● **Problem description**
What you return should be the line containing "The image size is (731, 478)." and each line after it to the end of the records, copied exactly.

[Collected data entries]
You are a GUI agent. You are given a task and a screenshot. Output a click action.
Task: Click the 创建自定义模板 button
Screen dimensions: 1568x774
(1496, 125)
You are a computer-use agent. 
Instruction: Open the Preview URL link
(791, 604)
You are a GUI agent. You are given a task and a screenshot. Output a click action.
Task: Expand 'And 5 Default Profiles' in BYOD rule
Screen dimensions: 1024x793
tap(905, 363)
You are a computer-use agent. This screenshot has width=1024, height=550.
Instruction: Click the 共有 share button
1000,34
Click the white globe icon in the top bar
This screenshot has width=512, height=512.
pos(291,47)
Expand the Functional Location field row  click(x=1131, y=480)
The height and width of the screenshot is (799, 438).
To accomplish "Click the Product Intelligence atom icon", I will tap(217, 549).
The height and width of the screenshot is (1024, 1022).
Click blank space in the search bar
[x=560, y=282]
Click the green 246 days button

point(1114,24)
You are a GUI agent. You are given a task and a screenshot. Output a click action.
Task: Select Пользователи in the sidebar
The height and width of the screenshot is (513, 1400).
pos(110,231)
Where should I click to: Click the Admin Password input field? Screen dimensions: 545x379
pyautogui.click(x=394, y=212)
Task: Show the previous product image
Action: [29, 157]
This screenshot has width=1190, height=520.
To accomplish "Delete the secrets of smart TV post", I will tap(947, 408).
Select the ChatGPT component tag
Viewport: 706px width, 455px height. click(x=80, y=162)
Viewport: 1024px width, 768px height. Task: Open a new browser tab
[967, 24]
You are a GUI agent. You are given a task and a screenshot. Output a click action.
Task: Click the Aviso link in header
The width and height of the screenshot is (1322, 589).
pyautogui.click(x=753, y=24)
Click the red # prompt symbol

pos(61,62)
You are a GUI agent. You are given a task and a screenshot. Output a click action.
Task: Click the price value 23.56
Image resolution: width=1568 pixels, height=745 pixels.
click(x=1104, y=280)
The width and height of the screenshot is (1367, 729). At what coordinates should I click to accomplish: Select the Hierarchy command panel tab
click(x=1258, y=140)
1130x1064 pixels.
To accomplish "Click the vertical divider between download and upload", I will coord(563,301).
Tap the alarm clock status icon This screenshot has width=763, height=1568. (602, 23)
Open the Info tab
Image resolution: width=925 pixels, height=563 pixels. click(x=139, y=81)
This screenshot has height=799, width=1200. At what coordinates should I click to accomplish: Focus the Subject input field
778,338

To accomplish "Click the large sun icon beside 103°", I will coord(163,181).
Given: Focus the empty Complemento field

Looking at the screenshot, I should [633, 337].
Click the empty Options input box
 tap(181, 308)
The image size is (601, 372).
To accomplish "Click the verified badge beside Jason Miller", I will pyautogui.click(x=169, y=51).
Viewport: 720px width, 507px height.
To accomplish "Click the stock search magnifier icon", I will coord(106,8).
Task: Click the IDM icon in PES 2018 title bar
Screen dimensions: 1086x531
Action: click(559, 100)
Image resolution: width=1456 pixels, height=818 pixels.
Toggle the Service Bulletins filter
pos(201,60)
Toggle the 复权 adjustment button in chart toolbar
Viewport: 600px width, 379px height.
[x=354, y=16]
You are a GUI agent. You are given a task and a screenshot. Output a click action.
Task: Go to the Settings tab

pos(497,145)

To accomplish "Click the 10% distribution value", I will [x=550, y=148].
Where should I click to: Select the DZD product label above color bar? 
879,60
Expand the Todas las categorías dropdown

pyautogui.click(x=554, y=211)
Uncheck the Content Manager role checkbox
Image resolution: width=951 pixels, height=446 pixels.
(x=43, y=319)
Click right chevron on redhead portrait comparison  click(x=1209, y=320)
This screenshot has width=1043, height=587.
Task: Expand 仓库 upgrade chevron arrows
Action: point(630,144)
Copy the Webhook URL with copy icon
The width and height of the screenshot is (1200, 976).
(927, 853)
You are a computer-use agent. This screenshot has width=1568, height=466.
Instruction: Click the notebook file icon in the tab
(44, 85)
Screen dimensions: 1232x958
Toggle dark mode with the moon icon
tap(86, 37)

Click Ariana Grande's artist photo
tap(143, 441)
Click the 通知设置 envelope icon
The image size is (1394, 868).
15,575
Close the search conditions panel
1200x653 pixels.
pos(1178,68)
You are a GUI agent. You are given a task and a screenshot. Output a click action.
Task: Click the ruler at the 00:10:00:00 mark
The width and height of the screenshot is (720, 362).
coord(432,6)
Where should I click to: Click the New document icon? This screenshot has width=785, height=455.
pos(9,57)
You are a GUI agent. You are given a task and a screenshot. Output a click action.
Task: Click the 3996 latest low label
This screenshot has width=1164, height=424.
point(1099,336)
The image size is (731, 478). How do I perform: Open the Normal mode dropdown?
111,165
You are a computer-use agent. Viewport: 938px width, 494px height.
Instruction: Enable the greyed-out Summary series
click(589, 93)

● **Result**
The image size is (731, 478). How do I perform: Open the Normal mode dropdown?
111,165
You are a computer-use agent. Viewport: 938px width, 494px height.
Instruction: Enable the greyed-out Summary series
click(589, 93)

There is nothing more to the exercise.